Okay, boycott ARM. Got it.
Anti semitic much?
@@martinrogers8465 I've no idea what you're talking about.
@@King-IbnDragonbut you’re the one starting this thread… nevermind…
I completely disagree about the full raytracing / pathtracing. To me it makes a huge difference. I think it is an awesome piece of tech and it's the way to go for photorealism...the light that gets reflected and partially absorbed from objects and walls makes it so much more real looking.
But yes - I too turn it off , because the performance tax is still too high.. I think that it will get better in the future with new hardware and tech solutions like dlss or framegen.. who knows what nvidia /amd / intel got in their laboratories right now.. That's the thing.. I am more hyped to the new software features rtx 5000 will bring to the table, than the hardware itself.
I am sure nvidia has a surprise for us.. and then AMD will have something new to keep up (and they will).. So we can all benefit from it.

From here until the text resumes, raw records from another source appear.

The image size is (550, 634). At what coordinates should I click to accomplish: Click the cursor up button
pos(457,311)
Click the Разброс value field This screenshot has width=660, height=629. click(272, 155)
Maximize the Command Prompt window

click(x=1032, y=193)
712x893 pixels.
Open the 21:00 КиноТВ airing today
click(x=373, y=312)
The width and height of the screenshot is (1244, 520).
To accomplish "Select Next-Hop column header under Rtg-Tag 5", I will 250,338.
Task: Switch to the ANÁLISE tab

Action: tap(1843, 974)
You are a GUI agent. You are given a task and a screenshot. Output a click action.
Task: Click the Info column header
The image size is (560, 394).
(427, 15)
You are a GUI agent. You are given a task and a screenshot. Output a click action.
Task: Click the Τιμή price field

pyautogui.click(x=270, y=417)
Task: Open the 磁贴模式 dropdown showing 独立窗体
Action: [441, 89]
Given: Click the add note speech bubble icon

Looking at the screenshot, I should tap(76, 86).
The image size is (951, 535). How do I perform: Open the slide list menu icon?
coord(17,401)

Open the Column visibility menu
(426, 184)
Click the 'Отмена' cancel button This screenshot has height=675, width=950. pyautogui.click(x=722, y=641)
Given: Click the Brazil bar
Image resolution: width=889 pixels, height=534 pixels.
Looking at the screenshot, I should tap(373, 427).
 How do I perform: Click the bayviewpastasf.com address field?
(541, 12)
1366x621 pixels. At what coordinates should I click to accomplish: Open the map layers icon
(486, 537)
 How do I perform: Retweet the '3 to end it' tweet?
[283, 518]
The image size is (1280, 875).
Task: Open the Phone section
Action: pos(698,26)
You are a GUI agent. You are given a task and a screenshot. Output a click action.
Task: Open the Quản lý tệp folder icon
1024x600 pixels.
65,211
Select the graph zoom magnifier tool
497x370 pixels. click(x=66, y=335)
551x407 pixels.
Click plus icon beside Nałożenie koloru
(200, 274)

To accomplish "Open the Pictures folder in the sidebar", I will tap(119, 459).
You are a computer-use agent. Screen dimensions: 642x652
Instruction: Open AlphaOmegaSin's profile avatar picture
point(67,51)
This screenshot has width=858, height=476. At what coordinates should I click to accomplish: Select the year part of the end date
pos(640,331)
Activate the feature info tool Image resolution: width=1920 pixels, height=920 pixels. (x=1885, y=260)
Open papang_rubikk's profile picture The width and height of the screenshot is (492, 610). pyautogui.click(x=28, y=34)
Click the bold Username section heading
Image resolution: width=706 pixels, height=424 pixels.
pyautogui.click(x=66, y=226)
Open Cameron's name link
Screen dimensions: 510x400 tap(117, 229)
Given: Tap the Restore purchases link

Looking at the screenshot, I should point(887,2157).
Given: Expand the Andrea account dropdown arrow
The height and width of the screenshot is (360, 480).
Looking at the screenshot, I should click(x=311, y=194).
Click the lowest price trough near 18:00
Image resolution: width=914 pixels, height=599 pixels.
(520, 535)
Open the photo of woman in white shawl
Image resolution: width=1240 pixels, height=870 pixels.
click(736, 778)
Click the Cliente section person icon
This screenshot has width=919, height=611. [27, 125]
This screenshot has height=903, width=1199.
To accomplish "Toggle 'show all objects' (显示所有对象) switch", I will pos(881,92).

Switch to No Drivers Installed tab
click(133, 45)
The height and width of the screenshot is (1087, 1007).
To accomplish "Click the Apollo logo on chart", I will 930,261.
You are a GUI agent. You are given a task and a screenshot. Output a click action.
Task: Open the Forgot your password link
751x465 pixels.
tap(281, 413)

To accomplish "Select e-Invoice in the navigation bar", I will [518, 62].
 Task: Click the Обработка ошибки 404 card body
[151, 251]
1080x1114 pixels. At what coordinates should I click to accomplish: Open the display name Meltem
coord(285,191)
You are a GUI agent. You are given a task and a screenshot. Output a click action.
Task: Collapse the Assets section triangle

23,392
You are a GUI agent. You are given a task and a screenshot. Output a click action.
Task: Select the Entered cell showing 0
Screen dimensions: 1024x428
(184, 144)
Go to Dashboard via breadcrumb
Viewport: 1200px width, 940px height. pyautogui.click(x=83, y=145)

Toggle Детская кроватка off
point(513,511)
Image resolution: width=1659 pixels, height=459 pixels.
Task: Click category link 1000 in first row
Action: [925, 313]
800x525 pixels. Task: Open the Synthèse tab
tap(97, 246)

Why I picked the Radeon 7900 xtx over Nvidias alternative with lower rasterisation perf.
And next up for today
I gotta agree with ay on the ray-tracing.... there isn't that much of a difference that affects actual gameplay that it would make up for the requirements and ALL THAT EXTRA MONEY for a card capable of doing that....Maybe when ray-tracing becomes much MUCH EASIER to perform (not requiring such a powerful GPU.. AND they didn't cost as much as a used car - WHICH I think AMD is about to start doing with the 8000 generation.... the patents they filed should change A LOT!!!And just like you said, the only way I can really see it being important is to brighten up areas that are important to solve a puzzle or somethign along those lines.... BTU I CAN JUST DO THAT WITH MY MONITOR LOL
imo ray tracing really isn't worth the compromise in performance and I wouldn't mind buying a graphics card without ray tracing cores that is either cheaper or has more power for rasterization. Why do we have to pay extra for features that most of us don't even use?
pretty much every generation or two amd usually comes out with a "monster apu" that takes on bottom tier gpus from the last generation. Not sure why that is such a surprise, but here we are again.
Because the regular APUs typically come with 8-12 CUs. This has a whopping 40. It has more cores than their mid range GPUs. I'd say that's a pretty big deal.
@ I guess the crux of what I was saying is that no matter how many cu’s the apu has they will always target the low end market instead of making one towards the higher end of the market.
Yah, RT is cool, but I have to admit, my brain probably can't tell unless I have the images side by side.
wow 4th gpu player
maybe i will wait 3-5 years from now before buying any new gpu and maybe that was the great time
Exploding GPU's coming to a device near you....
Oh, right on spot.
water❌
Woder✅
Wuatuh?
Vater
So BIG X on any ARM product from now on.
That “wordor” though😂😂😂
Wait, so is “full ray tracing” actually path tracing?